TEXT SECTION:
──────
A recent report by Symantec researcher Candid Wueest highlights some of these risks, and even demonstrates a proof-of-concept hack on what appears to be a Sony Android TV. In the demo, Wueest uses a man-in-the-middle attack to replace an attempted game installation with ransomware, which locks users out of their televisions and demands payment to get things working again. (Strangely, Wueest does not mention the TV manufacturer by name, despite a clear resemblance to Sony’s current lineup.)

“Fortunately, I had previously enabled the hidden Android ADB debugging option and was able to remove the Trojan through an ADB shell,” Wueest wrote. “Without this option enabled, and if I was less experienced user, I’d probably still be locked out of my smart TV, making it a large and expensive paper weight.”

Scary as this sounds, keep in mind Wueest’s man-in-the-middle attack couldn’t happen without access to the network path, either by being on the same Wi-Fi network or by hijacking the user’s DNS resolution. In other words, you’d need to either invite an attacker into your house, or have fallen prey to malware already. Furthermore, Android TV verifies downloaded apps and disallows installations from unknown sources by default, adding another layer of protection.
──────
SUPPLIED INFORMATION:

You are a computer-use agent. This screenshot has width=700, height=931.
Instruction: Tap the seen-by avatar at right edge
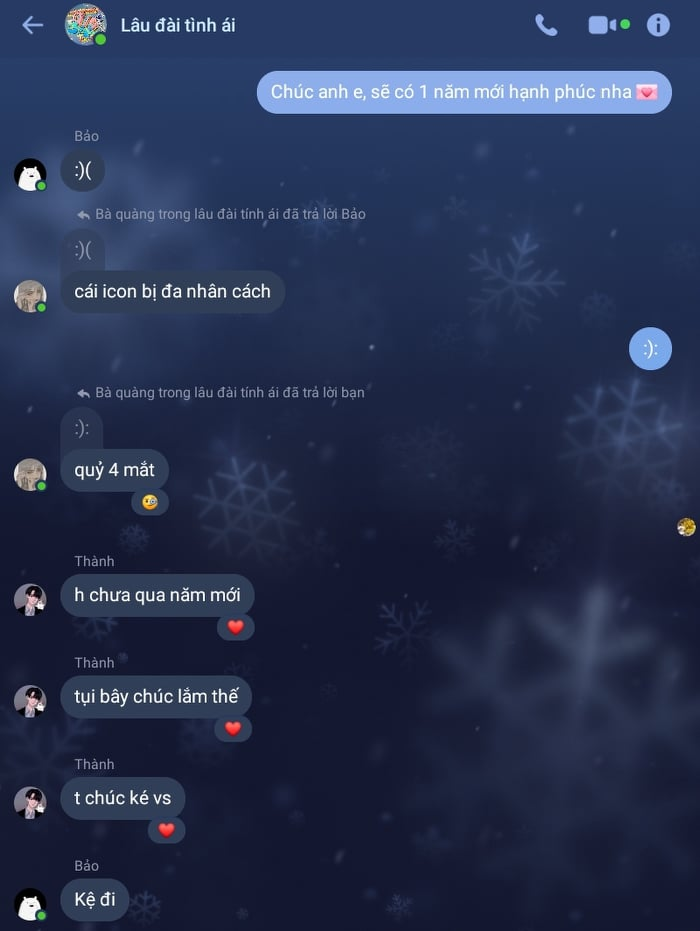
──────
WORK INSTRUCTIONS:
**a)** Quote the text on smart TV ransomware, everything from "Scary as this" down to "layer of protection.".
**b)** Continue the text on smart TV ransomware from its final sentence.

ANSWERS BY TASK:
**a)**
Scary as this sounds, keep in mind Wueest’s man-in-the-middle attack couldn’t happen without access to the network path, either by being on the same Wi-Fi network or by hijacking the user’s DNS resolution. In other words, you’d need to either invite an attacker into your house, or have fallen prey to malware already. Furthermore, Android TV verifies downloaded apps and disallows installations from unknown sources by default, adding another layer of protection.

**b)**
Still, television makers could be doing more to keep smart TVs locked down. Wueest’s TV, for instance, downloads firmware updates from non-SSL websites, opening up man-in-the-middle attacks that could theoretically block security patches. The TV’s gaming portal also doesn’t use encrypted web requests to communicate with its server, so an attacker could potentially trick users into installing something malicious.

Why this matters: These is hardly the first we’ve heard of smart TV hacking, and Wueest himself notes that widespread malware attacks haven’t happened yet. But his report does illustrate some of the risks—however miniscule—that come with turning TVs into full-blown computing devices. It’s no surprise, then, that so many efforts are springing up to stop malware at the network level. It beats the notion of anti-virus software for your TV, at least.